# 原始文档

***

如何在php中将doc,docx文件转换为纯文本?

时间:2018-06-28 12:01:25

标签: php

代码:

<?php
    function parseWord($userDoc) 
    {
        $fileHandle = fopen($userDoc, "r");
        $word_text = @fread($fileHandle, filesize($userDoc));
        $line = "";
        $tam = filesize($userDoc);
        $nulos = 0;
        $caracteres = 0;
        for($i=1536; $i<$tam; $i++)
        {
            $line .= $word_text[$i];
            if( $word_text[$i] == 0)
            {
                $nulos++;
            }
            else
            {
                $nulos=0;
                $caracteres++;
            }

            if( $nulos>1996)
            {   
                break;  
            }
        }
        $lines = explode(chr(0x0D),$line);
        $outtext = "";
        foreach($lines as $thisline)
        {
            $tam = strlen($thisline);
            if( !$tam )
            {
                continue;
            }
            $new_line = ""; 
            for($i=0; $i<$tam; $i++)
            {
                $onechar = $thisline[$i];
                if( $onechar > chr(240) )
                {
                    continue;
                }

                if( $onechar >= chr(0x20) )

***

# 练习任务
1) 把原始文档里的这句话翻译成英文:“如何在php中将doc,docx文件转换为纯文本?”
2) 列出原始文档代码里调用到的所有PHP内置函数名,每个只写一次。
3) 接着往下写这段把Word文件转成纯文本的PHP代码,从最后一行之后开始。

# 所给材料
***

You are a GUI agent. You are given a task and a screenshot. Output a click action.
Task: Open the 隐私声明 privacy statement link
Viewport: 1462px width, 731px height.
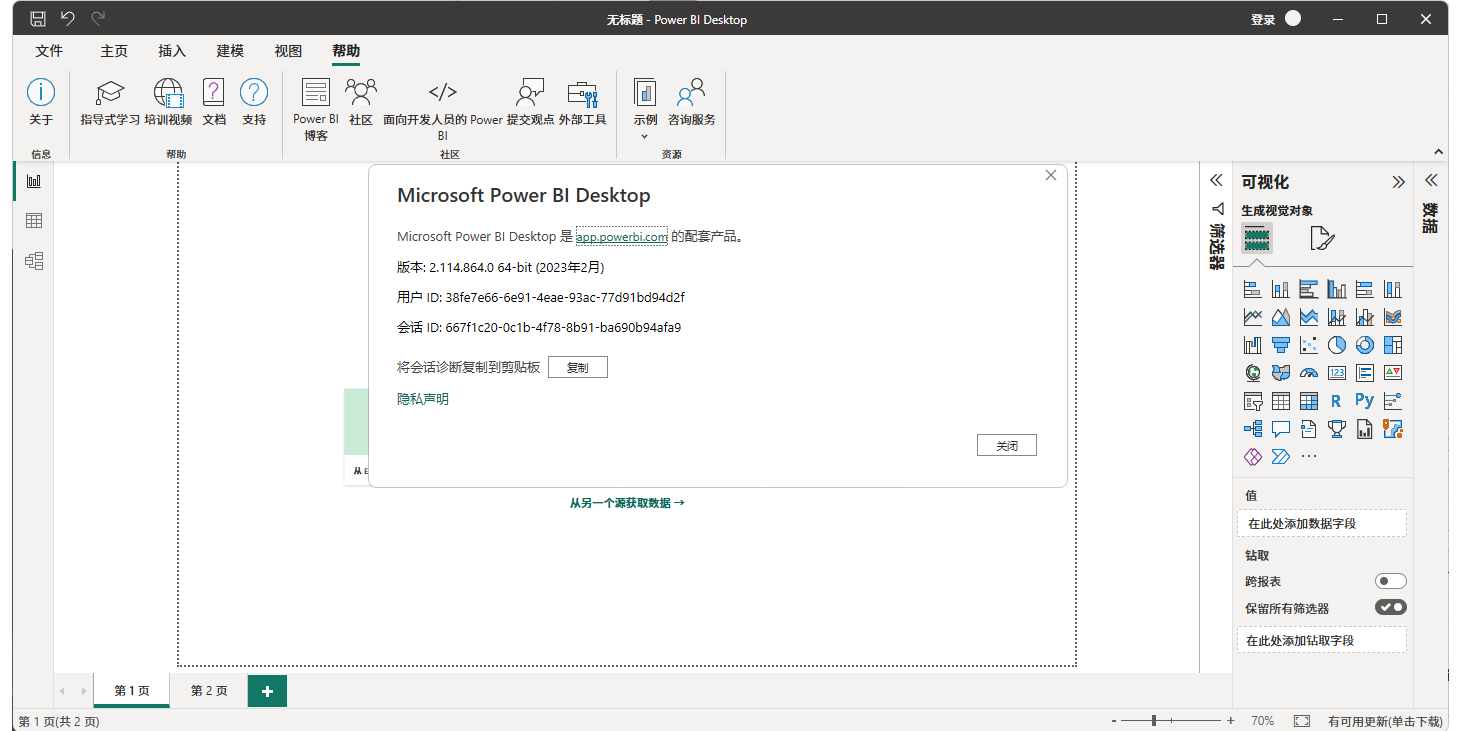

***

# 参考答案
1) How do I convert doc and docx files to plain text in PHP?

2) fopen、fread、filesize、explode、chr、strlen

3)
                {
                    $caracteres++;
                    $new_line .= $onechar;
                }

                if( $onechar == chr(0x14) )
                {
                    $new_line .= "</a>";
                }
                if( $onechar == chr(0x07) )
                {
                    $new_line .= "\t";
                    if( isset($thisline[$i+1]) )
                    {
                        if( $thisline[$i+1] == chr(0x07) )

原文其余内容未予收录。